Training Exercise. Photo Credit: I.M.T.T. 2004
In a world of visual bombardment where deliberate disturbances between reality and fantasy are now commonplace have we lost interest in the strength of imagery and its testimonies? Images are mistakenly and willfully misrepresented and misinterpreted. In many ways, this is a fine game – a novel game. But does the game keep people on their toes or does it lead to apathy and disinterest? As Morris asks “What is true and what is false?” Without the proud group portrait to provide context would viewers have cared to question the seeming brutality of the second photograph?
Or am I missing the mark here? Is a lack of visual curiosity and/or sophistication really the problem here? Or, is the real problem the viewers normalisation to images of violence? Do the two issues compound one another? I would argue that many folk are too familiar with images (often involving wire, concrete walls and the ephemera of incarceration) to presume that the attacks meted out are a) unjustified or b) outside of the legal allowances of a prison authority. The issue of ‘Reality’ almost becomes redundant.
Perhaps, even, this worrisome trend of anesthetised reaction to human suffering can even be stretched through the interwoven spectacle of modern society and placed at the door of second rate video games. Prison Tycoon 4: Supermax, as featured recently on BLDGBLOG challenges the gamer to draw the most profit from prison administration; “Grow your facility to SuperMax capabilities, housing the most dangerous and diabolical criminals on earth – all for the bottom line.”

Prison Tycoon 4: Supermax. Screenshot. Source: IGN.com
I have never liked role playing video games that incorporate violence. But I am not an opponent pointing to them as the cause of delinquency among societies youth. I just don’t like them. Prison Tycoon is less gratuitous than Grand Theft Auto and the like. But I don’t know if this is any comfort. To manipulate a virtual prison population with “friendly interaction and fighting between inmates dependent upon mood and gang affiliation” and to rely on “guards [who] will subdue aggressive prisoners, medical staff to treat injuries, chaplains administer to prisoner’s spiritual needs and therapists talk to prisoners to lift their spirits” seems a bit too sinister and calculated for an evening of gaming.

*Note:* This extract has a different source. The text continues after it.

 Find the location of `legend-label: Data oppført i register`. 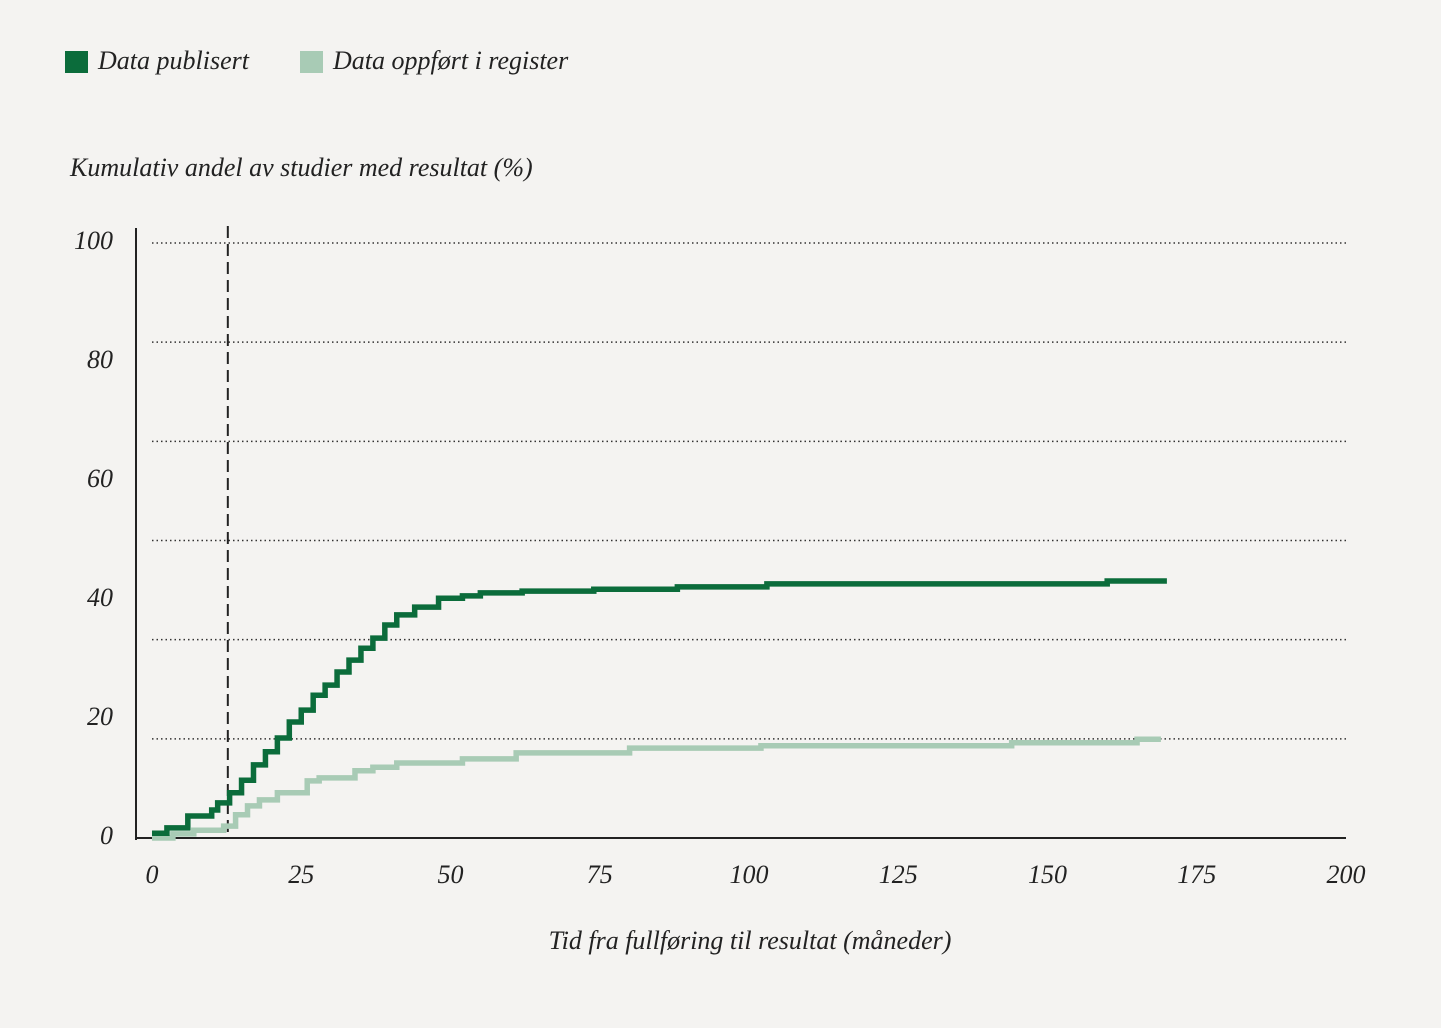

And the ability to use “96 detailed prisoner model variations created to allow for a wide and varied prison population” and use a “unique ‘builder within a builder’ system to open your buildings and place their interior content wherever you like” in addition to the “over 100 different rooms and objects to place within the prison buildings, each one allowing prisoners to interact with them on various levels and each one having different effects on the prisoner’s mood.” seems like a gamer’s invitation to unleash virtual gang violence akin to those most unfortunate of prisoner abuses in real life.

LAN Party. Source: http://www.davesdaily.com/pictures/391-lanparty.htm
Really, why does this game exist? I suppose it is just completing the loop – the gamer, as a God of Pixels, can create criminals in his other games and then manipulate them in this one.
For more information about High Risk Prisoner Transportation, Corrections Crisis Response, Cell Extraction, Escape Apprehension Training, Suicide Bomber Mitigation Tactics, Tactical Weapon and Explosive Training, Athermal Weapon Sight Usage and Finnish Sniper Training please visit the International Mobile Training Team Website. If all that seems like too much reading then just go to the IMTT promotional video and watch grown men in costume run around with guns to a butt-rock soundtrack.